精通 LangChain、LangGraph、Tavily 以及 Gemini 等工具的智能体编排。当用户希望构建、调试或架构 AI 代理时,可运用此技能,尤其擅长基于图结构的编排方式、网页搜索集成,以及结合 Gemini Flash Lite 实现经济高效的大型语言模型应用。

SKILL.md
--- frontmatter
name: ai-engineer-expert
description: Expert in Agent Orchestration using LangChain, LangGraph, Tavily, and Gemini. Use this skill when the user wants to build, debug, or architect AI agents, specifically focusing on graph-based orchestration, web search integration, and cost-effective LLM usage with Gemini Flash Lite.

AI Engineer Expert

This skill provides expert guidance for building AI agents using LangChain and LangGraph, with Tavily for search and Gemini for intelligence.

Core Stack

  • Orchestration: langgraph (State management, cyclicity, persistence)
  • Framework: langchain, langchain-google-genai, langchain-community
  • Tools: tavily-python (Web search)
  • LLM: gemini-2.5-flash-lite (via Google Generative AI)

Best Practices

1. LLM Configuration (Critical)

Always prioritize cost-efficiency by using the gemini-2.5-flash-lite model unless the user explicitly requests otherwise.

python
from langchain_google_genai import ChatGoogleGenerativeAI

llm = ChatGoogleGenerativeAI(
    model="gemini-2.5-flash-lite",
    temperature=0,
    max_tokens=None,
    timeout=None,
    max_retries=2,
    # other params...
)

2. Tavily Search Tool Integration

Use the standard TavilySearchResults tool from community packages.

python
from langchain_community.tools.tavily_search import TavilySearchResults

tool = TavilySearchResults(
    max_results=5,
    search_depth="advanced",
    include_answer=True,
    include_raw_content=True,
    include_images=False,
    # ...
)

3. LangGraph Architecture

Follow the standard StateGraph pattern. Always define a typed State using TypedDict or Pydantic (if needed for validation, though TypedDict is preferred for simple graphs).

Standard Graph Pattern

python
from typing import TypedDict, Annotated, List
from langgraph.graph import StateGraph, END
from langgraph.prebuilt import ToolNode

class AgentState(TypedDict):
    messages: Annotated[List, add_messages]

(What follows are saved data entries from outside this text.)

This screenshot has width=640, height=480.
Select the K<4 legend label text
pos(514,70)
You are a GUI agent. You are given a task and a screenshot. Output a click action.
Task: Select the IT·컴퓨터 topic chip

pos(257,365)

def agent_node(state: AgentState):
    # invokation logic
    pass

workflow = StateGraph(AgentState)
workflow.add_node("agent", agent_node)
workflow.add_node("tools", ToolNode([tool]))

workflow.set_entry_point("agent")
workflow.add_conditional_edges("agent", should_continue)
workflow.add_edge("tools", "agent")

app = workflow.compile()

4. General Engineering

  • Type Hinting: Use strict type hints for all node functions.
  • Async Support: Prefer async functions for IO-bound graph nodes.
  • Environment Variables: Ensure GOOGLE_API_KEY and TAVILY_API_KEY are present in .env.

when to use

Use this skill for:

  1. Setting up new agent projects.
  2. Refactoring existing chains into graphs.
  3. Optimizing agent costs by switching to Flash Lite.
  4. Debugging LangGraph state or routing issues.